A server certificate is used to authenticate the target of the current request. This means that when accessing www.example.com the client expects to get a certificate valid for www.example.com. When accessing example.cloudfront.net the client expects to get a certificate valid for example.cloudfront.net.

The context of the request does not matter, i.e. if the request for example.cloudfront.net was caused by an XHR from the site served by www.example.com. All what matters is the target of the current request (example.cloudfront.net).

One could have a certificate which is valid for several targets at the same time (i.e. includes both www.example.com and example.cloudfront.net). But this requires that one actually owns and manages all these domains. In case of example.cloudfront.net or example.heroku.com this is not the case since these are owned and managed by third parties.

  • Hm. I still don't really understand. AWS S3 has this whole thing about "static sites require cloudfront for HTTPS", even though my s3 bucket was accessible via https.. Fine, I created a cloudfront dist. Cloudfront then provides ACM to create a free SSL, even though cloudfront is accessed via https already.. But I guess that's for the domain. Now Heroku also has SSL for paid dynos, yet free hobby dynos are only accessed via HTTPS anyways... I just feel lost. Commented Jan 31, 2021 at 1:41
  • @allthewayaround: It usually depends on the domain one want to use. If one is ok with the generic domain used by the vendor (i.e. vendor brand) then one can use it. If one wants to have something more clearly associated with a brand one also needs a new certificate for this - since the certificate must match the accessed domain as I explained. Commented Jan 31, 2021 at 6:57

It all depends on how you want your architecture to look like.

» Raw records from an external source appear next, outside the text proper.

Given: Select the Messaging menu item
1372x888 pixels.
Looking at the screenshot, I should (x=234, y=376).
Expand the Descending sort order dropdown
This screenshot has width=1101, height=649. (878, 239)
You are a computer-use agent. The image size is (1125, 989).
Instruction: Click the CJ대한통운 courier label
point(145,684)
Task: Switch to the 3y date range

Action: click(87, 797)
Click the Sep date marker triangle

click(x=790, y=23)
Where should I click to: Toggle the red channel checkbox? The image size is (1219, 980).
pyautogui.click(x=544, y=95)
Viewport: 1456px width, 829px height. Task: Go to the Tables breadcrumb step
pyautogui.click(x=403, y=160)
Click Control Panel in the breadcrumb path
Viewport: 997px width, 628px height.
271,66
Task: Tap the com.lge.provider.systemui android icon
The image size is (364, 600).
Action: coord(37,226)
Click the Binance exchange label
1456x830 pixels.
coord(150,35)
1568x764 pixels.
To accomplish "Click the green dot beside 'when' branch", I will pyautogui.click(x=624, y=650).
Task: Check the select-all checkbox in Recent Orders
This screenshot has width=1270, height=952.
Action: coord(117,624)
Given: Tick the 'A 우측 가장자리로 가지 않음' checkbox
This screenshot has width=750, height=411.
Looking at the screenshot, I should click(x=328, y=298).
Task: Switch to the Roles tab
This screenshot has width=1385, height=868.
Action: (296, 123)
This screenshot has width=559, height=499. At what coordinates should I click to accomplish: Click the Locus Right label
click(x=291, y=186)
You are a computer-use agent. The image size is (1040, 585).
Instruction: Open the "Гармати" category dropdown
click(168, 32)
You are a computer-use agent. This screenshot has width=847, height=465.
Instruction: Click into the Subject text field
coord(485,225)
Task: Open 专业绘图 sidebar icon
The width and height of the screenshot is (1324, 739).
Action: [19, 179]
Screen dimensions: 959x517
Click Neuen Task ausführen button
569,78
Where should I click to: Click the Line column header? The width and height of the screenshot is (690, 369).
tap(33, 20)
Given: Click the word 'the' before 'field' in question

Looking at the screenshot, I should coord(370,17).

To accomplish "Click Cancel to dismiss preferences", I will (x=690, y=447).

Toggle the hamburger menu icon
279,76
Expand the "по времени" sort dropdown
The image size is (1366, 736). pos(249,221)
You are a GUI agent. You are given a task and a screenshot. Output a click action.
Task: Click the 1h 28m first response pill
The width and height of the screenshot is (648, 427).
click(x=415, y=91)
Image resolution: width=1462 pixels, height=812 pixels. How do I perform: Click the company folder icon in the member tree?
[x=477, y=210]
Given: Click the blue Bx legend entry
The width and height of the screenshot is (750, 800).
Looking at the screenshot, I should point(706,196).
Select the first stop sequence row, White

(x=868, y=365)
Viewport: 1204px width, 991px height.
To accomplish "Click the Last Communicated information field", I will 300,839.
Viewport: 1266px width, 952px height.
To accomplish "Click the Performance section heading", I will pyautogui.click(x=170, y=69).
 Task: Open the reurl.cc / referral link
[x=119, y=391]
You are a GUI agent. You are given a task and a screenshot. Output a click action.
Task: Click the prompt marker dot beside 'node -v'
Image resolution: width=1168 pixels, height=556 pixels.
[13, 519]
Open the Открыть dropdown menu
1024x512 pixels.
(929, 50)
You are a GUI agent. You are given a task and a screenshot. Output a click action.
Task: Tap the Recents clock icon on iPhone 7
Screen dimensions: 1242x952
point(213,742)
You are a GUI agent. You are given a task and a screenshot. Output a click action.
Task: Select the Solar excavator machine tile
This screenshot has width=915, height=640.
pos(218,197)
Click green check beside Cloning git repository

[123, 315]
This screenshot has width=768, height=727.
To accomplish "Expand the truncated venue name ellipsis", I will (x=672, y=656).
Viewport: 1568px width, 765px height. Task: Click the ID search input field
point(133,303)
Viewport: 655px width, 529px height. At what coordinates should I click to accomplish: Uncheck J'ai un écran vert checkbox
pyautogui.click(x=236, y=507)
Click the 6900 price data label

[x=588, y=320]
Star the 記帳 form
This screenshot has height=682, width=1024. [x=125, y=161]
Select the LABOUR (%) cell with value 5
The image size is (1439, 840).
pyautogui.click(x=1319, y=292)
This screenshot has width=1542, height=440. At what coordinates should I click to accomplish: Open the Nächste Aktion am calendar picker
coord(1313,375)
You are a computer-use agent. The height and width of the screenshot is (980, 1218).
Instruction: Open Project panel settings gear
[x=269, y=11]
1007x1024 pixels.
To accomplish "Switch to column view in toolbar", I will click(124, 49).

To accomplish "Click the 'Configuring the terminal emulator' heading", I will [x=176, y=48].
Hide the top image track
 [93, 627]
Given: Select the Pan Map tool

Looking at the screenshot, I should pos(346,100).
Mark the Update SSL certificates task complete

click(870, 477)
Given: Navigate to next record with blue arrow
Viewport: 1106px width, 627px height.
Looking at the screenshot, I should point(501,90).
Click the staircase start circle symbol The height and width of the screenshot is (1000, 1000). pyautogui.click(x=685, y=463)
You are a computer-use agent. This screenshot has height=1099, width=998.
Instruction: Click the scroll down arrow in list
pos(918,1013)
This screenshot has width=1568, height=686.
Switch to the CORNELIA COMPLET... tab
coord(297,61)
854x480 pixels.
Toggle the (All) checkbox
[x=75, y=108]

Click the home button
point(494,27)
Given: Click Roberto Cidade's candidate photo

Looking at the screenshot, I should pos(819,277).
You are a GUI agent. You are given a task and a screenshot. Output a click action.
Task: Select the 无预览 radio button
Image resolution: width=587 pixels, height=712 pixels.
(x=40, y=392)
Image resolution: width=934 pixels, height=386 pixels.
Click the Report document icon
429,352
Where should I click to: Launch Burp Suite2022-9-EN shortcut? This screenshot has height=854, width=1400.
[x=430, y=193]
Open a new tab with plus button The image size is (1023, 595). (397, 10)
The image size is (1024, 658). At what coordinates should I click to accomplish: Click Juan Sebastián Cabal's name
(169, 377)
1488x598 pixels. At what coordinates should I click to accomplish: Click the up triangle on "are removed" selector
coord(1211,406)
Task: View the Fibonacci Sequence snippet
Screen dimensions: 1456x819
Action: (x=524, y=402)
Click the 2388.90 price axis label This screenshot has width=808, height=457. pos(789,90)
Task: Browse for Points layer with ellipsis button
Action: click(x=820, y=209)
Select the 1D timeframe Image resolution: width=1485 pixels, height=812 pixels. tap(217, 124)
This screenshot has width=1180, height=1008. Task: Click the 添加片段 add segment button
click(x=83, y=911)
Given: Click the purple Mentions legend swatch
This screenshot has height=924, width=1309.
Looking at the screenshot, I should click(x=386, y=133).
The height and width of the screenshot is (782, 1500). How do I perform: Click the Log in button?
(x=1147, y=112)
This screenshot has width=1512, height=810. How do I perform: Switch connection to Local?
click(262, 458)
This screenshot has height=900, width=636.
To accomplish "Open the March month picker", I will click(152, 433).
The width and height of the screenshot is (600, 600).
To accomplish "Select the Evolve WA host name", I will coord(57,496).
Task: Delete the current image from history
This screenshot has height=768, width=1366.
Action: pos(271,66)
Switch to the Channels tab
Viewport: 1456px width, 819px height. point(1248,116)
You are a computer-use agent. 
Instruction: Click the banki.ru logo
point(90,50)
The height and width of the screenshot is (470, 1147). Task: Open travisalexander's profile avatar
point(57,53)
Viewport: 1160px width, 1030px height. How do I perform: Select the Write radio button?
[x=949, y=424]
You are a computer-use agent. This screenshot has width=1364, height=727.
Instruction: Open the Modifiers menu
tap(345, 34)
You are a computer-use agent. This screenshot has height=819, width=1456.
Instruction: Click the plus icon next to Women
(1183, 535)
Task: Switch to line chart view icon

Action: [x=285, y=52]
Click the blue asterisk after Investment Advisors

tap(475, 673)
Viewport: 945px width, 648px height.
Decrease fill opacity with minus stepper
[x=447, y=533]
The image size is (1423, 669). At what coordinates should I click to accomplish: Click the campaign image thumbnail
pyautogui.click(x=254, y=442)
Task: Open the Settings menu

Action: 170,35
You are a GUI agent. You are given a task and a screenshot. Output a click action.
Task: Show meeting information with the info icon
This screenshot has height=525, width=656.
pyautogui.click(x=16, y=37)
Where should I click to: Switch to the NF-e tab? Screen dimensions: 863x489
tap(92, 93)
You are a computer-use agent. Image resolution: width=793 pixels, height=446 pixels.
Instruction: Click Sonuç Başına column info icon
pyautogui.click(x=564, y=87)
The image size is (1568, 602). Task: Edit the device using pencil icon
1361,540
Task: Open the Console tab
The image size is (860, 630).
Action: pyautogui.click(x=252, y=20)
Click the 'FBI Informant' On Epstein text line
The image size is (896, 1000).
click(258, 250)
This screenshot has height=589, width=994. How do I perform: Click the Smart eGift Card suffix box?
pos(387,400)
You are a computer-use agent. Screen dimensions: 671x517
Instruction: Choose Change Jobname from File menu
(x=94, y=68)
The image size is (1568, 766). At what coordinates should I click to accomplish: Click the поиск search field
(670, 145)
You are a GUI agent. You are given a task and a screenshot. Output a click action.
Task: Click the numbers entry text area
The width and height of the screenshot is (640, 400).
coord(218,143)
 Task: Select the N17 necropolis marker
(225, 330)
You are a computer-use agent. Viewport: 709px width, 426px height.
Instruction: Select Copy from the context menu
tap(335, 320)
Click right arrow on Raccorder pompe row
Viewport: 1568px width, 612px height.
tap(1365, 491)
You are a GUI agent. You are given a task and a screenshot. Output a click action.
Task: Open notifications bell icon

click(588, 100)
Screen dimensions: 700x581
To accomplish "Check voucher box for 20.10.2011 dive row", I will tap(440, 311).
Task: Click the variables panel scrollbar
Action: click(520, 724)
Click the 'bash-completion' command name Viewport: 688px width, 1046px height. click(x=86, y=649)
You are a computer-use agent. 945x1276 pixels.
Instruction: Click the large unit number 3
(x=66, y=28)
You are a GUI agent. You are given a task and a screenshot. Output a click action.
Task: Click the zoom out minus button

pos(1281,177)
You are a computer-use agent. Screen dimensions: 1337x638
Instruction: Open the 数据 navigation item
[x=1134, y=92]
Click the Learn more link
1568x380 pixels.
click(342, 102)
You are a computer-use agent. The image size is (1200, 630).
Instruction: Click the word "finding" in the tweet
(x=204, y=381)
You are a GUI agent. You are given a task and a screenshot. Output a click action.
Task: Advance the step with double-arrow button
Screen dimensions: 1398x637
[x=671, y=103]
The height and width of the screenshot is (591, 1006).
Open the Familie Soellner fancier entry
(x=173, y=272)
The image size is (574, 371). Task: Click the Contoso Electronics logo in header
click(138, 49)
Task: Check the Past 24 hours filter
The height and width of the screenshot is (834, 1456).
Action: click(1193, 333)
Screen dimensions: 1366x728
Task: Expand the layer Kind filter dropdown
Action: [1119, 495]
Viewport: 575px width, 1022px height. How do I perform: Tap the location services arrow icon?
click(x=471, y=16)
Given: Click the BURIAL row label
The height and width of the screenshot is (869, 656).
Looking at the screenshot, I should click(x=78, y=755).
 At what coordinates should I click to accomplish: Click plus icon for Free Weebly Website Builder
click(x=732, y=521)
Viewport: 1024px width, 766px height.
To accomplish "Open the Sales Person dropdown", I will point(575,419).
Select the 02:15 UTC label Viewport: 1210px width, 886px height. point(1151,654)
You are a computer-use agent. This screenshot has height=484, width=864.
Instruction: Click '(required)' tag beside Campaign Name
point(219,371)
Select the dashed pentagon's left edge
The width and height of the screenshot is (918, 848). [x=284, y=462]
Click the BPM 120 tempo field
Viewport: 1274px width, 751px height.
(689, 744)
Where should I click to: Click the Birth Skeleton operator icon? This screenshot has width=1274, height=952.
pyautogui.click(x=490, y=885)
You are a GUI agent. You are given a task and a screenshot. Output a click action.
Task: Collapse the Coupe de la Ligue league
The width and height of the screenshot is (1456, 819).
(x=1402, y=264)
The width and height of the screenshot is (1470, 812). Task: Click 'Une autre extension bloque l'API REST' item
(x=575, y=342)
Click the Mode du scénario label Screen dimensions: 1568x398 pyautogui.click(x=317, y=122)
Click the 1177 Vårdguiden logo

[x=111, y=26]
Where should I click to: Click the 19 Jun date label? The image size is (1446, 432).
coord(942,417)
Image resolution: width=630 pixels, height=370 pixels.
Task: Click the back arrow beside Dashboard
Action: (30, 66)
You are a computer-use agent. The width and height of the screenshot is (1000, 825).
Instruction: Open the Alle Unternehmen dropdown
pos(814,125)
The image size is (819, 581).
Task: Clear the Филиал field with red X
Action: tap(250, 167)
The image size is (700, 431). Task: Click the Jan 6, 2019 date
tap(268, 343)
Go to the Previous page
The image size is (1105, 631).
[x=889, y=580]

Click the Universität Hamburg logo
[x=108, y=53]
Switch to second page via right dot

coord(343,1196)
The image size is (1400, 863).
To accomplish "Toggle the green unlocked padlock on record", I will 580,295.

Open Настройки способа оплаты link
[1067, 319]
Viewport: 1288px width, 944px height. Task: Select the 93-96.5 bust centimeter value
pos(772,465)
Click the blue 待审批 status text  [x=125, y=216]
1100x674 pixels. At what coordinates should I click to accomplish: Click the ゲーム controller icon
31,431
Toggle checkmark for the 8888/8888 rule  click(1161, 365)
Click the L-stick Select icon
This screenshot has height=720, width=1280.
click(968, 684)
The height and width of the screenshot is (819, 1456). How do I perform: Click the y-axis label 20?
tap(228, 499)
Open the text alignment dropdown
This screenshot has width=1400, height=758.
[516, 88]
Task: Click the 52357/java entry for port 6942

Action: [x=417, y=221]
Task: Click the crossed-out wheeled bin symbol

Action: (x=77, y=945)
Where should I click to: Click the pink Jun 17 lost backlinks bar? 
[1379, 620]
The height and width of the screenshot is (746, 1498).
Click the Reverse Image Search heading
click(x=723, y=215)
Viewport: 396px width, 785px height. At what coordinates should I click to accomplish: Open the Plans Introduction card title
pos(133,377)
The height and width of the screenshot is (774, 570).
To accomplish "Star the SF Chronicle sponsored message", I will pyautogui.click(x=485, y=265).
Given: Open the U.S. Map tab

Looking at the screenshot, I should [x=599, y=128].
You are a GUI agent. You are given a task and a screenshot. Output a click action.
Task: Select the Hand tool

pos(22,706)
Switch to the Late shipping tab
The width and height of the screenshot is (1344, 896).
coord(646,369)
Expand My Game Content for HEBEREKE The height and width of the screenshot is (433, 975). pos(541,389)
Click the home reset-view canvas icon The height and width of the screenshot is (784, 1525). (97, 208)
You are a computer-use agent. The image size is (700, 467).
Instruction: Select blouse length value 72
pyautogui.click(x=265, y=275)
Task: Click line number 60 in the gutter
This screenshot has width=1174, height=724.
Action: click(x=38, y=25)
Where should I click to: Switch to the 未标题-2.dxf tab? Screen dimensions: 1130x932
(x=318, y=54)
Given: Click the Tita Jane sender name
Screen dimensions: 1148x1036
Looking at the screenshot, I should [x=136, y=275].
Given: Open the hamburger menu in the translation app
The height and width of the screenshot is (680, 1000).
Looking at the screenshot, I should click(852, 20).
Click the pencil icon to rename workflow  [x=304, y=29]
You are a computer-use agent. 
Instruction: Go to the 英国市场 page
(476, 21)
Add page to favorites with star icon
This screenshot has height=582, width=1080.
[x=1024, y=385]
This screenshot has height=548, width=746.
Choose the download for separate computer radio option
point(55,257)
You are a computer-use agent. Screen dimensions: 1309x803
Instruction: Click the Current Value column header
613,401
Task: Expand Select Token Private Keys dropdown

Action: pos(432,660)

If you want both your UI and API to be hosted on the same domain (e.g. www.domain.com), then you can use one cloudfront distribution as your CDN, and you wouldn't need any additional certificates. Your API endpoints might look something like this www.domain.com/api/v1/endpoints. Cloudfront will act as a reverse-proxy to your API hosted on Heroku. You will configure DNS so that www.domain.com points to the cloudfront distribution.

On the other hand, if you wish your API to have a separate domain, (e.g. api.domain.com), then you'll need a separate certificate for it. In this case your API endpoints might look something like this api.domain.com/v1/endpoint. Here you'll need to configure DNS entry for api.domain.com to point to your Heroku app, and you'll need to have a certificate for api.domain.com present on the app.

Another option is to get a wildcard certificate for your domain and use it across both services, but using the default certificate manager in AWS (which includes auto-renewal) seems more practical.

Finally there's no reason why you couldn't just use the default heroku endpoint, and let heroku take care of certificate renewal/generation for you. But you'll then have to start worrying about things like CORS.